[Start GIVEN RECORDS]

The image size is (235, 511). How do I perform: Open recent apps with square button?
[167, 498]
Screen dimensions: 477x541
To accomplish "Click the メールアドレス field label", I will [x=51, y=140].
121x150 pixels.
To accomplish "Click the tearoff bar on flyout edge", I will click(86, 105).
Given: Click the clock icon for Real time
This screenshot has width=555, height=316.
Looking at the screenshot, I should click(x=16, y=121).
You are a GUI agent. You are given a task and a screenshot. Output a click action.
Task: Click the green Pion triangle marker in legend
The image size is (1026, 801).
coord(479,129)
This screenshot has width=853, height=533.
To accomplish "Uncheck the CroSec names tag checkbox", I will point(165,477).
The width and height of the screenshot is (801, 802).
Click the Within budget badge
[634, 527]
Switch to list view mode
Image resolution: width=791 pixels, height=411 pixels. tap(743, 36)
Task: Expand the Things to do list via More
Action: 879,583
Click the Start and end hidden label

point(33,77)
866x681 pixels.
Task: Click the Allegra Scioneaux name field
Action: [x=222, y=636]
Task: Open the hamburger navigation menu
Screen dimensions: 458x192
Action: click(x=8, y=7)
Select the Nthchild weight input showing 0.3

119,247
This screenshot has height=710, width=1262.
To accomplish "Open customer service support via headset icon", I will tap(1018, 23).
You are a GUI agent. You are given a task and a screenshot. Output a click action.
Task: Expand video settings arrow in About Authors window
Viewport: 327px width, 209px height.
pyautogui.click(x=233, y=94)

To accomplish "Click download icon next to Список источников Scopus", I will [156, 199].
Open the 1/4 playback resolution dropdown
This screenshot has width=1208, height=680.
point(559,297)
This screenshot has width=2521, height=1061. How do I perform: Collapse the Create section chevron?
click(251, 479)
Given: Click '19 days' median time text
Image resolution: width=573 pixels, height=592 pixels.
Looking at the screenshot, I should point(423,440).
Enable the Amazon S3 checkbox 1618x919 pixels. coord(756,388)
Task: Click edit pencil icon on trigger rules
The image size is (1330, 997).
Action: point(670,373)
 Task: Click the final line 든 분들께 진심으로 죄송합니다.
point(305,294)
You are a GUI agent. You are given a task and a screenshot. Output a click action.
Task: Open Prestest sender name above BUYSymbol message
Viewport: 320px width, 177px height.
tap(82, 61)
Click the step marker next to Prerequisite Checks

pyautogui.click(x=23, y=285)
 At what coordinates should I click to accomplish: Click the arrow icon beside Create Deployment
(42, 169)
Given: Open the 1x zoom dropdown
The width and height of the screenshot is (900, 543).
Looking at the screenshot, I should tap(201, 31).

[End GIVEN RECORDS]

- **DIRECTIVE**:
Copy out the items above verbatim, from the line with "Screen dimensions: 477x541" to the line with "will tap(1018, 23).", including both of those lines.

- **CORRECT OUTPUT**:
Screen dimensions: 477x541
To accomplish "Click the メールアドレス field label", I will [x=51, y=140].
121x150 pixels.
To accomplish "Click the tearoff bar on flyout edge", I will click(86, 105).
Given: Click the clock icon for Real time
This screenshot has width=555, height=316.
Looking at the screenshot, I should click(x=16, y=121).
You are a GUI agent. You are given a task and a screenshot. Output a click action.
Task: Click the green Pion triangle marker in legend
The image size is (1026, 801).
coord(479,129)
This screenshot has width=853, height=533.
To accomplish "Uncheck the CroSec names tag checkbox", I will point(165,477).
The width and height of the screenshot is (801, 802).
Click the Within budget badge
[634, 527]
Switch to list view mode
Image resolution: width=791 pixels, height=411 pixels. tap(743, 36)
Task: Expand the Things to do list via More
Action: 879,583
Click the Start and end hidden label

point(33,77)
866x681 pixels.
Task: Click the Allegra Scioneaux name field
Action: [x=222, y=636]
Task: Open the hamburger navigation menu
Screen dimensions: 458x192
Action: click(x=8, y=7)
Select the Nthchild weight input showing 0.3

119,247
This screenshot has height=710, width=1262.
To accomplish "Open customer service support via headset icon", I will tap(1018, 23).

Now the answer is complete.